## TASK TO CARRY OUT
This exercise calls for the listing to be set down exactly.

--

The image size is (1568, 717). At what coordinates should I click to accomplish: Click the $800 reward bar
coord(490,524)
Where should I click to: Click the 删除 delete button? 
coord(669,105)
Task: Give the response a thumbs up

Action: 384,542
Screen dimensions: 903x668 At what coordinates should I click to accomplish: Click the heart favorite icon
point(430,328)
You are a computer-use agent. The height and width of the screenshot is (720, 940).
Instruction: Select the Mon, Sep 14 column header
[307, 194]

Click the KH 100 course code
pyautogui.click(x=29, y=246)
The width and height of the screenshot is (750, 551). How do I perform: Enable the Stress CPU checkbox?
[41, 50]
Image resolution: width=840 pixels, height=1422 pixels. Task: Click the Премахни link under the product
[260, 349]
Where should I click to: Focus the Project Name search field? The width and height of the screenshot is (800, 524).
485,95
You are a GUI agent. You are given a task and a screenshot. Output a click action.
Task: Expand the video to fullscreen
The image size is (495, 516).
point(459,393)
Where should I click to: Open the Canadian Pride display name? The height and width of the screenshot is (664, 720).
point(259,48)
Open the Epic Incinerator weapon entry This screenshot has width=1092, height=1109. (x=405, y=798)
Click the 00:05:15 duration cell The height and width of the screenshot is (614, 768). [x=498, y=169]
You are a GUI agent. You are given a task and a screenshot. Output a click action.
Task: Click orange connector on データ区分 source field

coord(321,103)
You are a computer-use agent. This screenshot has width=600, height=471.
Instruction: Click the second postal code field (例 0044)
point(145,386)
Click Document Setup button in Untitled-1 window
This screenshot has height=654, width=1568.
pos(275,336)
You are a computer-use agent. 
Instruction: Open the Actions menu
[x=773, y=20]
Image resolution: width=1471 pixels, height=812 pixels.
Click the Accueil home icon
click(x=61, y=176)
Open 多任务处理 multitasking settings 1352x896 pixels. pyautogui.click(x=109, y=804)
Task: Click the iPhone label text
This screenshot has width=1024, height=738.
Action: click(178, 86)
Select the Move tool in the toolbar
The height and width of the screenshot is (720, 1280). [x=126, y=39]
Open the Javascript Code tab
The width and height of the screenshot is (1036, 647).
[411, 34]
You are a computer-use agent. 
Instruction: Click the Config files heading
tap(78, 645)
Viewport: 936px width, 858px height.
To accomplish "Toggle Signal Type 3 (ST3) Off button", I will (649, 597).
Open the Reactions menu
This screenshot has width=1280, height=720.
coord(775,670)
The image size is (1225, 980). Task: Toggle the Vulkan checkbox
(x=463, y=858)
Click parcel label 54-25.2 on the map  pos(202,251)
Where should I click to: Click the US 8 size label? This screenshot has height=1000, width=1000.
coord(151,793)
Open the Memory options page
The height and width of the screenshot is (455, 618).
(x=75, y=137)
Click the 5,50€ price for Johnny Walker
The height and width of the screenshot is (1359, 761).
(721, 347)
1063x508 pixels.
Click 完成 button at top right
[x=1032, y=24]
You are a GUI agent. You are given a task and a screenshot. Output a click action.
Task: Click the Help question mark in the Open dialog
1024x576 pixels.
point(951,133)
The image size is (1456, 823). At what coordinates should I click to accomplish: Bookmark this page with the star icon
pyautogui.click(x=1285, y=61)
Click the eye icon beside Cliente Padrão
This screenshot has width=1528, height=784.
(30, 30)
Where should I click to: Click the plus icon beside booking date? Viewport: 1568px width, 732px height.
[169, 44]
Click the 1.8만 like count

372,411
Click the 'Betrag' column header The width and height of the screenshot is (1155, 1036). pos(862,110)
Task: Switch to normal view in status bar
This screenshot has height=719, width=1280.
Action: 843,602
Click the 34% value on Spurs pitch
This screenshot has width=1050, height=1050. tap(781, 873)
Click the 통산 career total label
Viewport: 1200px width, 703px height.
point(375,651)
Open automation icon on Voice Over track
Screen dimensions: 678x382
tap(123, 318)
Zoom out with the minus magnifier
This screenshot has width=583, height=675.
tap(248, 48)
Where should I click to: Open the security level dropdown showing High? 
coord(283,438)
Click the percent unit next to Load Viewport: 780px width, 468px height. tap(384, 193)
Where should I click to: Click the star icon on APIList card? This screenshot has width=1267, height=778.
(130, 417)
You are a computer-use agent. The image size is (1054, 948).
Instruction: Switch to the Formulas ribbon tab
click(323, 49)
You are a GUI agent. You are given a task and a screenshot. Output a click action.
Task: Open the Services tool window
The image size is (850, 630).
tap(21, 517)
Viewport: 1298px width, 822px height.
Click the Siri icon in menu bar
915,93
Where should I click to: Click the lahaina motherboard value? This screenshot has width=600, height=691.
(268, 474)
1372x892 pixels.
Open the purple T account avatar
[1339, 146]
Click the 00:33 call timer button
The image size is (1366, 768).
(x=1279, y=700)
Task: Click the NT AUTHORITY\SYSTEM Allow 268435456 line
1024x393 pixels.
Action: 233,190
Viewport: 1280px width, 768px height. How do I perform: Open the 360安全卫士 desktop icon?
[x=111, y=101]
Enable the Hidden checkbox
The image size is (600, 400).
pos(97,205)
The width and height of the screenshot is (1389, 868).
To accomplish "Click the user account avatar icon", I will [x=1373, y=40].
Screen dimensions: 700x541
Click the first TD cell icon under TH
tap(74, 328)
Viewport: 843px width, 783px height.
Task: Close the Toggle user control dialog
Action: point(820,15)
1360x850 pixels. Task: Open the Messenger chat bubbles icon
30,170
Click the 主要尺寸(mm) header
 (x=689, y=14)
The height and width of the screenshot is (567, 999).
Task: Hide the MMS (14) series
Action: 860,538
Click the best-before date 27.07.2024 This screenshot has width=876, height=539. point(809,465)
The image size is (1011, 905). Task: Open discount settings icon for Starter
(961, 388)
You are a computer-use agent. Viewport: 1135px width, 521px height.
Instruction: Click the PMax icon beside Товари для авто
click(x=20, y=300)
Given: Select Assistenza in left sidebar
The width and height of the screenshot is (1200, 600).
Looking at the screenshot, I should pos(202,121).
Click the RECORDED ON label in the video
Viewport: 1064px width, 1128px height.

--

## YOUR RESPONSE
The image size is (1568, 717). At what coordinates should I click to accomplish: Click the $800 reward bar
coord(490,524)
Where should I click to: Click the 删除 delete button? 
coord(669,105)
Task: Give the response a thumbs up

Action: 384,542
Screen dimensions: 903x668 At what coordinates should I click to accomplish: Click the heart favorite icon
point(430,328)
You are a computer-use agent. The height and width of the screenshot is (720, 940).
Instruction: Select the Mon, Sep 14 column header
[307, 194]

Click the KH 100 course code
pyautogui.click(x=29, y=246)
The width and height of the screenshot is (750, 551). How do I perform: Enable the Stress CPU checkbox?
[41, 50]
Image resolution: width=840 pixels, height=1422 pixels. Task: Click the Премахни link under the product
[260, 349]
Where should I click to: Focus the Project Name search field? The width and height of the screenshot is (800, 524).
485,95
You are a GUI agent. You are given a task and a screenshot. Output a click action.
Task: Expand the video to fullscreen
The image size is (495, 516).
point(459,393)
Where should I click to: Open the Canadian Pride display name? The height and width of the screenshot is (664, 720).
point(259,48)
Open the Epic Incinerator weapon entry This screenshot has width=1092, height=1109. (x=405, y=798)
Click the 00:05:15 duration cell The height and width of the screenshot is (614, 768). [x=498, y=169]
You are a GUI agent. You are given a task and a screenshot. Output a click action.
Task: Click orange connector on データ区分 source field

coord(321,103)
You are a computer-use agent. This screenshot has width=600, height=471.
Instruction: Click the second postal code field (例 0044)
point(145,386)
Click Document Setup button in Untitled-1 window
This screenshot has height=654, width=1568.
pos(275,336)
You are a computer-use agent. 
Instruction: Open the Actions menu
[x=773, y=20]
Image resolution: width=1471 pixels, height=812 pixels.
Click the Accueil home icon
click(x=61, y=176)
Open 多任务处理 multitasking settings 1352x896 pixels. pyautogui.click(x=109, y=804)
Task: Click the iPhone label text
This screenshot has width=1024, height=738.
Action: click(178, 86)
Select the Move tool in the toolbar
The height and width of the screenshot is (720, 1280). [x=126, y=39]
Open the Javascript Code tab
The width and height of the screenshot is (1036, 647).
[411, 34]
You are a computer-use agent. 
Instruction: Click the Config files heading
tap(78, 645)
Viewport: 936px width, 858px height.
To accomplish "Toggle Signal Type 3 (ST3) Off button", I will (649, 597).
Open the Reactions menu
This screenshot has width=1280, height=720.
coord(775,670)
The image size is (1225, 980). Task: Toggle the Vulkan checkbox
(x=463, y=858)
Click parcel label 54-25.2 on the map  pos(202,251)
Where should I click to: Click the US 8 size label? This screenshot has height=1000, width=1000.
coord(151,793)
Open the Memory options page
The height and width of the screenshot is (455, 618).
(x=75, y=137)
Click the 5,50€ price for Johnny Walker
The height and width of the screenshot is (1359, 761).
(721, 347)
1063x508 pixels.
Click 完成 button at top right
[x=1032, y=24]
You are a GUI agent. You are given a task and a screenshot. Output a click action.
Task: Click the Help question mark in the Open dialog
1024x576 pixels.
point(951,133)
The image size is (1456, 823). At what coordinates should I click to accomplish: Bookmark this page with the star icon
pyautogui.click(x=1285, y=61)
Click the eye icon beside Cliente Padrão
This screenshot has width=1528, height=784.
(30, 30)
Where should I click to: Click the plus icon beside booking date? Viewport: 1568px width, 732px height.
[169, 44]
Click the 1.8만 like count

372,411
Click the 'Betrag' column header The width and height of the screenshot is (1155, 1036). pos(862,110)
Task: Switch to normal view in status bar
This screenshot has height=719, width=1280.
Action: 843,602
Click the 34% value on Spurs pitch
This screenshot has width=1050, height=1050. tap(781, 873)
Click the 통산 career total label
Viewport: 1200px width, 703px height.
point(375,651)
Open automation icon on Voice Over track
Screen dimensions: 678x382
tap(123, 318)
Zoom out with the minus magnifier
This screenshot has width=583, height=675.
tap(248, 48)
Where should I click to: Open the security level dropdown showing High? 
coord(283,438)
Click the percent unit next to Load Viewport: 780px width, 468px height. tap(384, 193)
Where should I click to: Click the star icon on APIList card? This screenshot has width=1267, height=778.
(130, 417)
You are a computer-use agent. The image size is (1054, 948).
Instruction: Switch to the Formulas ribbon tab
click(323, 49)
You are a GUI agent. You are given a task and a screenshot. Output a click action.
Task: Open the Services tool window
The image size is (850, 630).
tap(21, 517)
Viewport: 1298px width, 822px height.
Click the Siri icon in menu bar
915,93
Where should I click to: Click the lahaina motherboard value? This screenshot has width=600, height=691.
(268, 474)
1372x892 pixels.
Open the purple T account avatar
[1339, 146]
Click the 00:33 call timer button
The image size is (1366, 768).
(x=1279, y=700)
Task: Click the NT AUTHORITY\SYSTEM Allow 268435456 line
1024x393 pixels.
Action: 233,190
Viewport: 1280px width, 768px height. How do I perform: Open the 360安全卫士 desktop icon?
[x=111, y=101]
Enable the Hidden checkbox
The image size is (600, 400).
pos(97,205)
The width and height of the screenshot is (1389, 868).
To accomplish "Click the user account avatar icon", I will [x=1373, y=40].
Screen dimensions: 700x541
Click the first TD cell icon under TH
tap(74, 328)
Viewport: 843px width, 783px height.
Task: Close the Toggle user control dialog
Action: point(820,15)
1360x850 pixels. Task: Open the Messenger chat bubbles icon
30,170
Click the 主要尺寸(mm) header
 (x=689, y=14)
The height and width of the screenshot is (567, 999).
Task: Hide the MMS (14) series
Action: 860,538
Click the best-before date 27.07.2024 This screenshot has width=876, height=539. point(809,465)
The image size is (1011, 905). Task: Open discount settings icon for Starter
(961, 388)
You are a computer-use agent. Viewport: 1135px width, 521px height.
Instruction: Click the PMax icon beside Товари для авто
click(x=20, y=300)
Given: Select Assistenza in left sidebar
The width and height of the screenshot is (1200, 600).
Looking at the screenshot, I should pos(202,121).
Click the RECORDED ON label in the video
Viewport: 1064px width, 1128px height.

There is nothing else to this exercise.